Task description:
Resume the blog post on immunizations, picking up after its last sentence.

Reading text Block Start

Immunizations II

Recently I was asked to comment on alternate immunization schedules.   Having addressed immunizations previously; truthfully it wouldn’t be too hard to devote the entire blog to this subject.  Let’s review a few important points.


The above chart is a few years old, but it makes an important point: each vaccine preventable disease had peak occurrence before the introduction of its corresponding immunization.  The “anti-vaxxers” claim that it is “improved public health standards” rather than the vaccine that caused the above change in disease occurrence.  But this is completely circular logic.  The immunization is the public health standard.  If public health stardards like cleaner water, better hygiene, improved nutrition, new medications, or healthier lifestyles were responsible for the great drop in infection rate, then all diseases would become less common at the same rate and at the same time.  But that is not what happened.  Rather, pertussis dropped in the 40’s, polio in the 50’s, measles in the 60’s, chicken pox in the 90’s and pneumococcal meningitis in the 00’s: each one immediately following the specific immunization’s introduction.  The correlation is clear and the conclusion inescapable.  The shots did it.

Also recall that most of these diseases still occur with some frequency worldwide.  Like most Americans, I value living in an open society with the ability to move about freely.  But as Spiderman’s Uncle Ben told him, “with great power comes great responsibility.”  We must protect ourselves–and in particular our most vulnerable fellow citizens, very young children–from the infections that can be born by people on the move.  Given the huge upside noted on the chart and the very positive benefit:risk ratio its a small price to pay.

Reading text Block End
Data shown Block Start

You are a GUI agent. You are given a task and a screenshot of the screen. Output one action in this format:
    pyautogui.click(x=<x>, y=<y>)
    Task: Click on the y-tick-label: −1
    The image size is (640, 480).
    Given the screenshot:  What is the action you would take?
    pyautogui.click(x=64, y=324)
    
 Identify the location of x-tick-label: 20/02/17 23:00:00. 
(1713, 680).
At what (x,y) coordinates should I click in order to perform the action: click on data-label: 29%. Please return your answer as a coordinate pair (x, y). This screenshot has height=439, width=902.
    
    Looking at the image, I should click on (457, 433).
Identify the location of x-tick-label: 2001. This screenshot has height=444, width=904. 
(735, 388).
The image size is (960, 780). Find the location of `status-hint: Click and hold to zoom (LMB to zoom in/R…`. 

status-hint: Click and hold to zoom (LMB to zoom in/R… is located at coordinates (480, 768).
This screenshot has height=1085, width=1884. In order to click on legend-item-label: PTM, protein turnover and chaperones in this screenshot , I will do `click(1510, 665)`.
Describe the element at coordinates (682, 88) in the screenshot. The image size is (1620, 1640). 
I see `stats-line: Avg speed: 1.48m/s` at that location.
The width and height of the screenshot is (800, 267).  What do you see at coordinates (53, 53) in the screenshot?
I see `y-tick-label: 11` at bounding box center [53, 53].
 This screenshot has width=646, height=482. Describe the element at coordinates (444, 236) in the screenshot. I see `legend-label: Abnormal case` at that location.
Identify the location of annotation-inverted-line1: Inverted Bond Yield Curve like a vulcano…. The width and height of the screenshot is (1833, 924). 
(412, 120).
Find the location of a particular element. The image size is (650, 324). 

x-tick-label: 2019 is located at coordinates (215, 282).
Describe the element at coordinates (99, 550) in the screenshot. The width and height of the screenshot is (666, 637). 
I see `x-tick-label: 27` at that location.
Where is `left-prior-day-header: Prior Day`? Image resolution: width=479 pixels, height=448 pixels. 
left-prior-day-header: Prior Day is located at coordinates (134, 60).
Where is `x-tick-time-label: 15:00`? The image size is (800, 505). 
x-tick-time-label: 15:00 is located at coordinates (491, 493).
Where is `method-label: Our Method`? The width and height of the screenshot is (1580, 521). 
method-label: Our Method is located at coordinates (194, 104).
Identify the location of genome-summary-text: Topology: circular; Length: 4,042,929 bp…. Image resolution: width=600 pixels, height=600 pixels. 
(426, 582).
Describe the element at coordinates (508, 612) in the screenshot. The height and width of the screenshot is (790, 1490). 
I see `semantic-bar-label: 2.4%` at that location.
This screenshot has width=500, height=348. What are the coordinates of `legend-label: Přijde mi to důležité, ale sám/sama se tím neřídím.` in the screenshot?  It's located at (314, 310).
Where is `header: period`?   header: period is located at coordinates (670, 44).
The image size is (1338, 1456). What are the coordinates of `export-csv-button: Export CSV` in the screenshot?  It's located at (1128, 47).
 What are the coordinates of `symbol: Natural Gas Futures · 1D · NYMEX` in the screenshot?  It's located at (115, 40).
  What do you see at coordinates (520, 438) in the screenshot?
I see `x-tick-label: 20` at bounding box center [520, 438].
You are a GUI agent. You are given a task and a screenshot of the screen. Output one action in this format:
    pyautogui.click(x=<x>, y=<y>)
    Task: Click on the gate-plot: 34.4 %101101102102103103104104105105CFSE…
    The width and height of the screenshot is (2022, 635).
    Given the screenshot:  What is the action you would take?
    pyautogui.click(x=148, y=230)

Data shown Block End

Response to this task:
Another anti-vaxx assertion is the “wait” argument: start the vaccines later, they say, when the children are “stronger.”This is an equally specious assertion.  As it is the youngest children who suffer the most from these diseases, putting the shots off until later in life only leaves those most vulnerable at greatest risk.  That’s not circular logic–its counter-logical, completely backwards.  To protect the youngest at greatest risk we must immunize them.

Finally, we should consider the “stretched out” schedule.  2 “cons” and a “pro” here.  The scientific evidence for any immunologic benefit is completely lacking.  Also, we must keep in mind that every car ride and every doctor visit carries with it a hypothetical but demonstrable risk of accident on the road or infection from office contact.  So, given the phantom benefits vs. real risks, this seems kind of pointless to me.  Having said that, I do feel that those risks are very small; the advantages of greater trust and assurance for those parents requesting such an approach is a real benefit that deserves consideration.  I am very comfortable making reasonable adjustments whenever asked.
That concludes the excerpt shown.